Consideradas um equipamento de proteção individual estas máscaras são
classificadas como FFP1, FFP2 e FFP3, dependendo da sua eficiência de
filtração e fuga para o interior da máscara.

  • Máscara cirúrgica: funciona como uma barreira para minimizar a
    transmissão direta de agentes infecciosos entre o profissional de saúde e o doente. Esta máscara também protege a pessoa da contaminação por microrganismos ou fluidos orgânicos, e do contacto com gotículas potencialmente infecciosas.
  • Máscara social ou comunitária: composta de artigo têxtil de uso único ou reutilizável, destina-se à população em geral. Deve permitir quatro horas de uso ininterrupto, sem degradação da capacidade de retenção d partículas, nem da respirabilidade. O ideal é que assegure, no mínimo, 70% de filtração.

Uma atenção especial para os grupos de risco…

Considerando a alta procura de máscaras cirúrgicas e respiratórias em
hospitais e unidades de saúde, a recomendação é para que pessoas
saudáveis utilizem as máscaras sociais. Mas isto, à exceção dos grupos de
risco, que incluem:

  • Idosos (≥60 anos);
  • Pessoas com comorbilidades – doença cardiovascular ou diabetes
    mellitus, doença crónicas, inclusive pulmonar como asma, cancro, doença cerebrovascular e imunossupressão.
  • Pessoas infectadas ou com suspeita da doença, e aquelas que estão a
    cuidar desses doentes. Para estes grupos, é indicada a máscara cirúrgica. Contudo, essas mesmas pessoas, mais vulneráveis, poderão ter maior dificuldade em utilizar a máscara social, já que ela pode dificultar a respiração. Assim, a melhor alternativa é evitar sair de casa e, especialmente, evitar locais fechados com outras pessoas.

Eficácia da máscara social

Segundo a Organização Mundial da Saúde, é recomendado que a máscara
de uso não profissional (máscara social) tenha três camadas: na part
frontal um tipo de tecido hidrofóbico (resistente a água), como
polipropileno, poliéster ou uma mistura de ambos; a camada do meio atua como um filtro e deve ser hidrofóbica, com o uso de material sintético
como o polipropileno, ou de algodão; e a camada que entrará em
contacto com o rosto deve ser hidrofílica (absorvente de água), como o
algodão, ou mistura de algodão. As máscaras também devem cobrir e encaixar bem no nariz, bochechas e queixo.

Não tocar!

Devemos de facto ficar atentos à qualidade das proteções
antes de as comprar, mas também ter o maior cuidado ao manuseá-las.
Enquanto a máscara estiver no rosto, não se deve puxar para o queixo ou
tocar diretamente nela, mesmo que seja para falar ao telemóvel – o que
também não é muito aconselhado…
Sempre que for necessário colocar, ajustar, ou retirar a máscara devem
utilizar-se os elásticos laterais.

Não compartilhar

Vale a pena recordar que todos os tipos de máscaras não podem ser
compartilhadas e precisam ser trocadas caso estejam molhadas ou sujas.
Após o uso, devem colocar-se num saco fechado até à lavagem, ou ao seu
adequado descarte.

Entretanto, ao realizar exercício físico com qualquer tipo de máscara deve
ter-se em atenção o acumular de suor no tecido, trocando-a por uma nova
sempre que a superfície estiver molhada ou muito húmida.
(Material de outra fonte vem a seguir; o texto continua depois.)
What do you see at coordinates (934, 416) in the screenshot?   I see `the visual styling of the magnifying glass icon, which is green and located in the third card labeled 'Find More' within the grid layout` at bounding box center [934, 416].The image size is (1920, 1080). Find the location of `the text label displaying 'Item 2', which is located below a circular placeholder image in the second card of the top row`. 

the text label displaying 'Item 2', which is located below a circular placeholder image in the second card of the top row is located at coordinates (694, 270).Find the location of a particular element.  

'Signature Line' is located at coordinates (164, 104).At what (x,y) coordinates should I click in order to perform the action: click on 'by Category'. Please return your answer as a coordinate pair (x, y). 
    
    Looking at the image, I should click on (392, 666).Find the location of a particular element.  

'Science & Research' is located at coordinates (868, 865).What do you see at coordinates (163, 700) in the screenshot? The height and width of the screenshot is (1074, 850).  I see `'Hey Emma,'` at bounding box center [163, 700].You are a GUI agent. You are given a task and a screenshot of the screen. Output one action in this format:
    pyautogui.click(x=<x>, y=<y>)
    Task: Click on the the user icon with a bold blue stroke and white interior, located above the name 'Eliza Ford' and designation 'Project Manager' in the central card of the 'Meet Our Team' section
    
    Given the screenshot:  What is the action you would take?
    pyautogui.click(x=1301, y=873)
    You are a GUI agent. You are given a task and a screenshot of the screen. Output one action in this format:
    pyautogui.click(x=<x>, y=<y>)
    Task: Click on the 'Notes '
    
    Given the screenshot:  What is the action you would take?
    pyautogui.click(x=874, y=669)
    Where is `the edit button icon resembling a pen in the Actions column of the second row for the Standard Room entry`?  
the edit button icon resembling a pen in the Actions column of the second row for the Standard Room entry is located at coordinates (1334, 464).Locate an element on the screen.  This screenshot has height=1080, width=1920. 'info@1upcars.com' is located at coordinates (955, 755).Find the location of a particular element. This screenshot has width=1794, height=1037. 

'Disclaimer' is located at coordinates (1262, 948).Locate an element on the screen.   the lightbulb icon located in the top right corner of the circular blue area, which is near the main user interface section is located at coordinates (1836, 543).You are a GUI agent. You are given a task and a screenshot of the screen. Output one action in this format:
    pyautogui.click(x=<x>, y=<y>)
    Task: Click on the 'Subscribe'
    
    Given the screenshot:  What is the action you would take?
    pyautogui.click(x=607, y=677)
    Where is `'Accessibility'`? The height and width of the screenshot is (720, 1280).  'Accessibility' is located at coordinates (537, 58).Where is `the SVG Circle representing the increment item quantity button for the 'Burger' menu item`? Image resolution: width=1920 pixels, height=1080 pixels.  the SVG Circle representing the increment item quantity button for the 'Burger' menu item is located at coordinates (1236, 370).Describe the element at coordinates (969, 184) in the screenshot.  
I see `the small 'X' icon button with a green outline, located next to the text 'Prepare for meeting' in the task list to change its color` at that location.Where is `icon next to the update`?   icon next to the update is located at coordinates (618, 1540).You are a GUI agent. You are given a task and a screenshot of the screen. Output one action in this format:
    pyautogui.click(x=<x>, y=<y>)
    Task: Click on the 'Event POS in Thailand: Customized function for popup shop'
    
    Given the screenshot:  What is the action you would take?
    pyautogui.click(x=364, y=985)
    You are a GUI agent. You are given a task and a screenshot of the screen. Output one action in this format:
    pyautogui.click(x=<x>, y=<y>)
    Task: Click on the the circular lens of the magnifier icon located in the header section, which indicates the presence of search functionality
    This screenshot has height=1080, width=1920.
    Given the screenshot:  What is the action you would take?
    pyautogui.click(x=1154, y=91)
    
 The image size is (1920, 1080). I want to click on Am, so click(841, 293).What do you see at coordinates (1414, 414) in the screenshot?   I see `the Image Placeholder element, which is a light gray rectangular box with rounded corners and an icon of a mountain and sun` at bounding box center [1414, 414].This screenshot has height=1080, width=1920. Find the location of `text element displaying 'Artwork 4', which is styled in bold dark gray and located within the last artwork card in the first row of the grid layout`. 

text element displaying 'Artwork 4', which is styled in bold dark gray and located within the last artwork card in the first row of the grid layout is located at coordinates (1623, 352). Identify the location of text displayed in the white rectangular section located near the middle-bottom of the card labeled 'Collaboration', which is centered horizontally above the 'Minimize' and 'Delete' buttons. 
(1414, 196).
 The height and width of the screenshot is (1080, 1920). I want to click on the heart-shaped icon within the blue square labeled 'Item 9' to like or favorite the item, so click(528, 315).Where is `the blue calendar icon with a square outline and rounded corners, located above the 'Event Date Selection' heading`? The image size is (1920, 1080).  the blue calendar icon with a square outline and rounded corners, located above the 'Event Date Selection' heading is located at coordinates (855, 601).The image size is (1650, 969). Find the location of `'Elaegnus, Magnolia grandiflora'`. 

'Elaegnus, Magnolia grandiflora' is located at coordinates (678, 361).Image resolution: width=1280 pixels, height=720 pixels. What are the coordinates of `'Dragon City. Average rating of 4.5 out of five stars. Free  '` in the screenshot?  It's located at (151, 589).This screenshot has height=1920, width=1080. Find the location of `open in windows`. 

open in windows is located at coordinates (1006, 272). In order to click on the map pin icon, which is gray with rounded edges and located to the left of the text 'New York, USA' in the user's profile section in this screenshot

E a higienização continua…

Sobre as regras de higiene em tempo de pandemia, continua a ser
essencial seguir as orientações do distanciamento social e da lavagem
frequente das mãos. Utilizar a máscara, e o tipo de máscara certo, é parte
de um amplo contexto de proteção. Portanto, se as outras medidas forem
esquecidas, o seu uso pode não ser capaz de prevenir a contaminação.

A higienização frequente, com sabão e álcool 70%, são os principais
cuidados que todos devem manter. E, no caso de pessoas alérgicas ou com doenças respiratórias crónicas, é muito importante ter cuidados adicionais para garantir não somente a prevenção do SARS-CoV-2, mas também de outros vírus e bactérias.